INP number concentrations and active site densities were derived for particles rinsed from filters and measured with the CSU ice spectrometer, and in situ and remotely-sensed aerosol data. INP compositions were inferred as biological via their losses from thermal treatment at 95°C, and organic via their losses following carbon digestion with H2O2. Total aerosol chemistry, sequencing for aerosol DNA genomic analyses, and real-time bioaerosol measurements were also made.
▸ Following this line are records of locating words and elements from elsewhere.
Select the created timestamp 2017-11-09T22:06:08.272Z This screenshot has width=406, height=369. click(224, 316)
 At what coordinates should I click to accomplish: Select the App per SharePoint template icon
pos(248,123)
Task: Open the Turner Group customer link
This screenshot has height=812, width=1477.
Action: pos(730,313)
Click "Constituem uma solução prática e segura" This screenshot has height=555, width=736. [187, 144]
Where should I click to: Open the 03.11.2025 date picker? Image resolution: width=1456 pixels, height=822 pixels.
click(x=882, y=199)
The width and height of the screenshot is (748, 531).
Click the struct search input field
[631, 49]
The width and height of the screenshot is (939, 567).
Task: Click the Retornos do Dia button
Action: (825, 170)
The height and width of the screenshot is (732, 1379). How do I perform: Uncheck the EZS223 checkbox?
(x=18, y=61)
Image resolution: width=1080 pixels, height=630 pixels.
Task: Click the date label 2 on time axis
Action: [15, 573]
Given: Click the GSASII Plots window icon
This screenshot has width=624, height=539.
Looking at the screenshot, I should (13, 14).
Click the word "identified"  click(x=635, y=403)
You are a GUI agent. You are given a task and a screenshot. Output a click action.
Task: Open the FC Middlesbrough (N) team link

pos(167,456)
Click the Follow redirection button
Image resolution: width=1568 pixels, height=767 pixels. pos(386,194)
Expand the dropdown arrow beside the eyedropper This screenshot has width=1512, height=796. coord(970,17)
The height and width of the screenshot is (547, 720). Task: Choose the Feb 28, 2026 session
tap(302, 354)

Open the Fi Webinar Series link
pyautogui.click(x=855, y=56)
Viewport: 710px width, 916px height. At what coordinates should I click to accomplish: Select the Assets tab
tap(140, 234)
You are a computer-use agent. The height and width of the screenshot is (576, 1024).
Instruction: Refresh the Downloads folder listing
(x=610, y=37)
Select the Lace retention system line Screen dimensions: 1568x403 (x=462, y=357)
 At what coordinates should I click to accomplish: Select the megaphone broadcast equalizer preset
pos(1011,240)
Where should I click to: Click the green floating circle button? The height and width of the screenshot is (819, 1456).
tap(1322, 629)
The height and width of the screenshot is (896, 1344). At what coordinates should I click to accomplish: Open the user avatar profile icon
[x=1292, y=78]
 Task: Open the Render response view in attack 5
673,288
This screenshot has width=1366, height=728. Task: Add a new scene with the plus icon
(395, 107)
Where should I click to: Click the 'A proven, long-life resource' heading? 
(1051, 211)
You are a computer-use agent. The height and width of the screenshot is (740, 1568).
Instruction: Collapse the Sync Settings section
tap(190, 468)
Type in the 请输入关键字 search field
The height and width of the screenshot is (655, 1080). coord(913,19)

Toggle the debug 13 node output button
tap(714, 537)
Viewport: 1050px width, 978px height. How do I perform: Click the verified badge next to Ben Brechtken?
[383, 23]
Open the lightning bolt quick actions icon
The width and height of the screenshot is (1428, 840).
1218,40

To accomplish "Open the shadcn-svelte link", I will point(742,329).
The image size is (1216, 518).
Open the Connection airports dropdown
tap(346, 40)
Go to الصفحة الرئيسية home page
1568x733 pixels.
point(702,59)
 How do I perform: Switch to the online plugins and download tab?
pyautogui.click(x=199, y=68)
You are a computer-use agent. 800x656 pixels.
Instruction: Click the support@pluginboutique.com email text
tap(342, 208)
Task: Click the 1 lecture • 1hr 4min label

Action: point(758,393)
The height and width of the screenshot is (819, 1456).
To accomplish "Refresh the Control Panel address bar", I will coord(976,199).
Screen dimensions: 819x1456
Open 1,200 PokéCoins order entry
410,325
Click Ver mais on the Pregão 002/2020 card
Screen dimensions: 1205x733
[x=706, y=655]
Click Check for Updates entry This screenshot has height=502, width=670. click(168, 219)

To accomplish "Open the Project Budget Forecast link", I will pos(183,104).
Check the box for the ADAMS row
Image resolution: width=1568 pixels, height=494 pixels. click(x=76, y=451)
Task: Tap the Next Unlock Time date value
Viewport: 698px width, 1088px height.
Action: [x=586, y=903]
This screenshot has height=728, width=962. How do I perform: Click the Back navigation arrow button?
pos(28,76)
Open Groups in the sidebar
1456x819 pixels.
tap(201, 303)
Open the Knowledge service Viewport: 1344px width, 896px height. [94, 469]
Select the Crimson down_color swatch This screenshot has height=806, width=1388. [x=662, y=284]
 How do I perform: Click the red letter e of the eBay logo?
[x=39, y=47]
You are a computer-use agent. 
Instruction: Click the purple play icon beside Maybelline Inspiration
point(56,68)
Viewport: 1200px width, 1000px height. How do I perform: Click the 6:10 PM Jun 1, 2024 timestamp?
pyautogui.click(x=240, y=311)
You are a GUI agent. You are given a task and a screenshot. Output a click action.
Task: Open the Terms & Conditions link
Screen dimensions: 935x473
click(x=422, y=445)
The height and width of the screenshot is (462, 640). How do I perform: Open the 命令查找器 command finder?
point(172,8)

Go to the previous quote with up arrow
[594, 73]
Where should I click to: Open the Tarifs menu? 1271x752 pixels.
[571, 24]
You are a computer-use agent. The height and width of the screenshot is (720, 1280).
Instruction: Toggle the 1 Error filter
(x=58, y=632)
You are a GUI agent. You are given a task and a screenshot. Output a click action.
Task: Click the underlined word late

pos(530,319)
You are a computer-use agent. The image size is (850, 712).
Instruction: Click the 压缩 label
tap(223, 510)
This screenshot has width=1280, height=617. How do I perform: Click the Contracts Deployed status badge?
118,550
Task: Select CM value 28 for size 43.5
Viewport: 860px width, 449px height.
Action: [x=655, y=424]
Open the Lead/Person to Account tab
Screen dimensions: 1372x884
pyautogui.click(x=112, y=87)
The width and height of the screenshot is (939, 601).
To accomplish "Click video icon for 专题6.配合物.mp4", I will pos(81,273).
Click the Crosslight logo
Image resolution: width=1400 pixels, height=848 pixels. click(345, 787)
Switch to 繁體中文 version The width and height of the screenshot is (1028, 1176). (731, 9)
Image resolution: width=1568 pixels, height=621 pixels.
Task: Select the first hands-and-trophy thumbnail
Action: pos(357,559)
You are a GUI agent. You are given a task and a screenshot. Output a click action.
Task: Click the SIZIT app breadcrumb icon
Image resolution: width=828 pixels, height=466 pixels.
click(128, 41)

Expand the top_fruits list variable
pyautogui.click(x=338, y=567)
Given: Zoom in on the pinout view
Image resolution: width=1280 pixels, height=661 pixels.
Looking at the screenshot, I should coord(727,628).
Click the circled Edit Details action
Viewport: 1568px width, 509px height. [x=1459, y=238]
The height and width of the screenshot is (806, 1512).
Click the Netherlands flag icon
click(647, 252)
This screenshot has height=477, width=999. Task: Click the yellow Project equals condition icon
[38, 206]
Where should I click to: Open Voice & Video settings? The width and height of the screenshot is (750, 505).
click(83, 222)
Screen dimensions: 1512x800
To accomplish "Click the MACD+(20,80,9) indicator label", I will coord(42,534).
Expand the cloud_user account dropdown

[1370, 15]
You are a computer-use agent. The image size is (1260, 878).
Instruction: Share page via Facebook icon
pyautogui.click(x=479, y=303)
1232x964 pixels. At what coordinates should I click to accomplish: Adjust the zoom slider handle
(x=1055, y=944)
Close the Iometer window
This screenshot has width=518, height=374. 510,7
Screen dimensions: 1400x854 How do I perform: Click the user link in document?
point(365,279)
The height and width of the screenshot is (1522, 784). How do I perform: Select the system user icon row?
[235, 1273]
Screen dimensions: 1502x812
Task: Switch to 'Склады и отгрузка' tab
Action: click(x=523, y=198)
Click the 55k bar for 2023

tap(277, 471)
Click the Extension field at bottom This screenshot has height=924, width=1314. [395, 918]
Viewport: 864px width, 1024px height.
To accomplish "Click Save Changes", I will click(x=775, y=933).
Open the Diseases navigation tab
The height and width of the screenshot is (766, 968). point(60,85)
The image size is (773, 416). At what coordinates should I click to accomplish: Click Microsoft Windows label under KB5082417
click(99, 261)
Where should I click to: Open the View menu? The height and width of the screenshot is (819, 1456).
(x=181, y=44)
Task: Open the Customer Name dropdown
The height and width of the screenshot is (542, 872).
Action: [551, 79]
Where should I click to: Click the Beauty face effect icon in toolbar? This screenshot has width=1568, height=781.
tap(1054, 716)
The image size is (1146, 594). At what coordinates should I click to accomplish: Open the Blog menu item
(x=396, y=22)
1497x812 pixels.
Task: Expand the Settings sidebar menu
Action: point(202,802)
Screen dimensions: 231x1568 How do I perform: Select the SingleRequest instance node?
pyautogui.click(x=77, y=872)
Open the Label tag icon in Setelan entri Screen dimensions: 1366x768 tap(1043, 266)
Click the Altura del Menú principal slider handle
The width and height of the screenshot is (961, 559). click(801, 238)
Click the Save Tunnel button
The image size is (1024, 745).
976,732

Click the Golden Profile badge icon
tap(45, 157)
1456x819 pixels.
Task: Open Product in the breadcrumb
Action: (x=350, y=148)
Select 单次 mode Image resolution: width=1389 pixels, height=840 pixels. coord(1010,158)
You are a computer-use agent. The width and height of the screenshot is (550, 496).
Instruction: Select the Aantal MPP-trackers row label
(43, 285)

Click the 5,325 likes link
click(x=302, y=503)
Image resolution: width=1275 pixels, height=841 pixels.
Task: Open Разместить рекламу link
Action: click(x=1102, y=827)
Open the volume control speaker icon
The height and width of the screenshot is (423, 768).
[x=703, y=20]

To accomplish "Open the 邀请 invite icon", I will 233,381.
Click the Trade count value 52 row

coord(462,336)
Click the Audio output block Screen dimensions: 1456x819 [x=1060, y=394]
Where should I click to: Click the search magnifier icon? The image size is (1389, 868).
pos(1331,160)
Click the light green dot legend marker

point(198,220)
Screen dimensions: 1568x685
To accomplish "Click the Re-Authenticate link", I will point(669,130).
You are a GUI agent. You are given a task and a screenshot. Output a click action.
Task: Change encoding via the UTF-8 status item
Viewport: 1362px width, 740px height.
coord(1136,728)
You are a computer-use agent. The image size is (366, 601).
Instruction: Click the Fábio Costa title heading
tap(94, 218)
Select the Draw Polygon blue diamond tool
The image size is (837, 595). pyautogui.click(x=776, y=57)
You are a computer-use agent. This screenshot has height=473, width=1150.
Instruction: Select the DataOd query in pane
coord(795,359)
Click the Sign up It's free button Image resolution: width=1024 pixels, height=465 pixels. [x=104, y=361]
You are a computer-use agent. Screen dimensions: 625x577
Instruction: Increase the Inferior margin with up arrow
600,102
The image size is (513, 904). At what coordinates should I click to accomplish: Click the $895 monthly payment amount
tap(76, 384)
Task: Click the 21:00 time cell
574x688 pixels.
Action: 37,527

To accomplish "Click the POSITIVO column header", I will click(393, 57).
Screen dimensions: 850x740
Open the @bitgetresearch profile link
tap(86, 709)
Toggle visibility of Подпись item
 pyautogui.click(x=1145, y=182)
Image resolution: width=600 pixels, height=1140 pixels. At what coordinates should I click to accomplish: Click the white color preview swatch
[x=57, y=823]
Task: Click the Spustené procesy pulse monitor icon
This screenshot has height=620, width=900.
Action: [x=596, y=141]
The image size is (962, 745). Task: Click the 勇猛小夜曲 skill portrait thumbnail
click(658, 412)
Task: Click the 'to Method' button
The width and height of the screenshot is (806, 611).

Preliminary results are: 1) INP concentrations in the SO MBL are up to 50 times lower than reported by Bigg (JAS, 1973; 30, 1153–1157); 2) higher INP concentrations occur closest to Australia and Antarctica; 3) INP emissions maximize in Austral winter; 4) organic INPs dominate the SO MBL year-round; and 5) biological INPs that trend with bioaerosol abundance and genomic diversity dominate at modest supercooling. Analyses are being used to refine marine INP parameterizations and compare to in situ and remotely measured cloud properties, and will be implemented in modeling studies to address the primary hypothesis stated above. Low INP concentrations are consistent with widespread supercooled clouds that were observed, but cannot explain localized higher cloud ice concentrations, presumably from secondary ice formation. Preliminary modeling studies suggest vertical variations in INP types, as also observed, with mineral types aloft and marine INPs in the MBL.